# Liveworkshop um und mit Adobe Illustrator CS5



## ink (6. Dezember 2011)

*Vektorgelöt zum Weihnachtsfest.*


Dear Santa
Am 18.12. gibt es einen weiteren Liveworkshop um und mit Adobe Illustrator CS5.
Ich werde nicht irgendein Bild vektorisieren, sondern ein Bild, das ihr gewählt habt.
Also postet eure Vorschläge und dann wird von euch gevotet, welches Bild es wird.

Was wolltet ihr schon immer mal lernen? Wie bekommt man diesen oder jenen Effekt hin?
Einzige Bedingung: Das Bild darf keine Urheberrechte verletzen!


Beste


*Und hier gehts zur Aufzeichnung: http://experts.adobeconnect.com/p9tsqe3h3pd/*


----------



## smileyml (6. Dezember 2011)

Erstmal kein konkretes Bild.
Aber vielleicht ist es interessant ein Portraitfoto (oder auch ein anderes von einer Person) zu nehmen und die Möglichkeiten und Unterschiede neben dem Verlaufsgitter zu zeigen.
Also wie stelle ich mich als "Comicfigur" dar bzw. als gezeichnet.

PS: Alternativ suche ich eine Skandinavienkarte raus


----------



## Dr Dau (6. Dezember 2011)

Die Zeit rennt ja.....

Ich (und sicherlich auch einige andere) kenne mich mit dem Thema vektorisieren nicht aus.
Werden irgendwelche technischen Anforderungen an das Bild gestellt?
Muss das Objekt z.b. freigestellt sein (neutraler Hintergrund), oder kann es grob gesagt auch ein Laubfrosch im Laub sein?

Wie/Wo sollen die Bilder abgegeben werden?
Einfach hier als Anhang in den Kommentaren?

Bis wann ist Abgabefrist?

Wie läuft das Voting ab?
Meine Vermutung ist, dass die Bilder gesammelt werden und dann dazu ein Umfrage-Thread eröffnet wird?!


----------



## ink (6. Dezember 2011)

Moin Dau,
Anforderungen hab ich nicht an das Bild.
Das Bild sollte nur nicht 12x12px haben 

Es kann völlig unbearbeitet sein, nichts muss freigestellt werden.

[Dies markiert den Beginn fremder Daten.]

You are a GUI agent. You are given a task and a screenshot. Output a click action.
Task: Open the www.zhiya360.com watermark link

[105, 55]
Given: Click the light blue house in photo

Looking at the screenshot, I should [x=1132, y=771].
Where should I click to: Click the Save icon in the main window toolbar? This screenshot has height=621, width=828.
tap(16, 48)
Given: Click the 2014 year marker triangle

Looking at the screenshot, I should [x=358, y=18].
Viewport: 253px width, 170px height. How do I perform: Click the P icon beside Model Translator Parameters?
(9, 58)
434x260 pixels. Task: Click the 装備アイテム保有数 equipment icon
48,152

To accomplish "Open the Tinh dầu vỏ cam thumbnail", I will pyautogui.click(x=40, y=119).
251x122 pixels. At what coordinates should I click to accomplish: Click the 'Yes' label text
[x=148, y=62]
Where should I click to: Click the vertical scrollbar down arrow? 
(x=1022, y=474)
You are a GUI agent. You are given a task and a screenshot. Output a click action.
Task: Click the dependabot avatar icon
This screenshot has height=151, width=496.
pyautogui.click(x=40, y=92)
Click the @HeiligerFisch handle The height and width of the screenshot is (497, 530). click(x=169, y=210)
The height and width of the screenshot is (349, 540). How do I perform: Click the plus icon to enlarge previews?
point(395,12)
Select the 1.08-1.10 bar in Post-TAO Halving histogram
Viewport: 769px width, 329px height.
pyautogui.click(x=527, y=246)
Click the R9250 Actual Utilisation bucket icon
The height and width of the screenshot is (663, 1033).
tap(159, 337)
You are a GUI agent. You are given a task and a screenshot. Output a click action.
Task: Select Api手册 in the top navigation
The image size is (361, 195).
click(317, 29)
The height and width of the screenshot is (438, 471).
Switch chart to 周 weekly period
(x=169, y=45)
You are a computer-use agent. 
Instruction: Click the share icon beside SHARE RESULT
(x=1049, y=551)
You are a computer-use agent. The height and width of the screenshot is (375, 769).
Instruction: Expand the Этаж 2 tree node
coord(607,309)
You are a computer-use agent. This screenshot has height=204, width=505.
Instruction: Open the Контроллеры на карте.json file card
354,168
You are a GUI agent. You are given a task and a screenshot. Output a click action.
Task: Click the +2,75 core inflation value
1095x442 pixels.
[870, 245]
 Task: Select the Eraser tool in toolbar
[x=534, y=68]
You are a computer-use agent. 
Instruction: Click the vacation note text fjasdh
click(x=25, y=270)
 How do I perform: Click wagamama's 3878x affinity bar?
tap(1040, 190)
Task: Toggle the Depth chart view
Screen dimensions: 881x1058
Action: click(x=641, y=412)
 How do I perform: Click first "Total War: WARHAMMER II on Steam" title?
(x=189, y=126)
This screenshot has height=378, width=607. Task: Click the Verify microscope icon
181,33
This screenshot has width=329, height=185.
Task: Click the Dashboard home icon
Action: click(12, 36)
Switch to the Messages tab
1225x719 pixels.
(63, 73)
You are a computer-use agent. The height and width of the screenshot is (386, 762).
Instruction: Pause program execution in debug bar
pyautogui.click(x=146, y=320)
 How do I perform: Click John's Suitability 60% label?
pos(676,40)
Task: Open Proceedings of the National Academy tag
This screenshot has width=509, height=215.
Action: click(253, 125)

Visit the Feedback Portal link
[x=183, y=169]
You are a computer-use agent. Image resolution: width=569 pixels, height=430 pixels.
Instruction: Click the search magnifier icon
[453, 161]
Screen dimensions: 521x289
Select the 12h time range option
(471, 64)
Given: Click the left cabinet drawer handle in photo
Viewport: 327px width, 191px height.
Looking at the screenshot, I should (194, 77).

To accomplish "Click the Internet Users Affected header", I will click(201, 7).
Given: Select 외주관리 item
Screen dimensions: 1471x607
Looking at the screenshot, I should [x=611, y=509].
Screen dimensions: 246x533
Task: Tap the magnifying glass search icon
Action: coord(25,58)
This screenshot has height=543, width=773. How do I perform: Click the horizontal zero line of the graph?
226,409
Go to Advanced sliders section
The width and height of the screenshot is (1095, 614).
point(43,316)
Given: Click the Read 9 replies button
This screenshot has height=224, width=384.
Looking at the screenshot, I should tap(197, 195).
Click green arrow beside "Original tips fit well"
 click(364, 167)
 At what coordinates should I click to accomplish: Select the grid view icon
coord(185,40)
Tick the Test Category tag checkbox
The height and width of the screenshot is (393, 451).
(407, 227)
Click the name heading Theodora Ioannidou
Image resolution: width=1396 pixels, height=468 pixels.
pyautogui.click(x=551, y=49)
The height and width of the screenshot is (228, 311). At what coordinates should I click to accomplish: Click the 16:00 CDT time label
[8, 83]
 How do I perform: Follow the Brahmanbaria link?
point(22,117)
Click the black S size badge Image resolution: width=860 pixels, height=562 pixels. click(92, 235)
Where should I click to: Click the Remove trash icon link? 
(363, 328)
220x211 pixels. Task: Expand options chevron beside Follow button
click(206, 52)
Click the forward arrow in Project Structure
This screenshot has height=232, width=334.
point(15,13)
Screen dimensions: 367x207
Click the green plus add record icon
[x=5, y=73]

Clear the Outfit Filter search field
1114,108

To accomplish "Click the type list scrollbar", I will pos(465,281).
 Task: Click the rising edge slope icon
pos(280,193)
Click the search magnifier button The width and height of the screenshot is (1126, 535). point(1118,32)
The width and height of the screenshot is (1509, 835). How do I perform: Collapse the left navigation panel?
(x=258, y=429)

Bilder gerne hier in die Kommentare (über "Erweitert") anhängen.
Bis zum 12. um 23:59 sollten sich einige Bilder hier einfinden, dann gibt es bis zum 17ten um 23:59 Uhr das Voting in einem seperatem Thread.
Den Link gibt es dann zur gegebenen Zeit.
Dort kann dann die Stimme dem Bild gegeben werden, welches die eigenen Interessen abdeckt oder ihr mich schier verzweifeln sehen wollt 

Wenn weitere Fragen da sind, gerne fragen!

Beste


----------



## Dr Dau (6. Dezember 2011)

Hmm, der Dankomat funktioniert bei mir mit dem IE7 nicht, drum sage ich einfach mal hier "Danke".


----------



## ink (11. Dezember 2011)

So, ich poste mal ein Bild:
http://www.flickr.com/photos/havgan/4724696380/sizes/l/in/photostream/

(Als Link für die Credits)

Beste


----------



## smileyml (11. Dezember 2011)

Ich will mal mein Portraitwunsch auch mit einem Bild untermauern:
http://www.flickr.com/photos/21115345@N02/3288850110/sizes/o/in/photostream/


----------



## countryqt30 (11. Dezember 2011)

Ich weiss nicht, ob das hinzugehoert, aber mich wuerde brennend interessieren, wie man diesen unglaublichen Effekt hinbekommt: http://illustrators.ru/illustrations/388181_original.jpg?1323497962


----------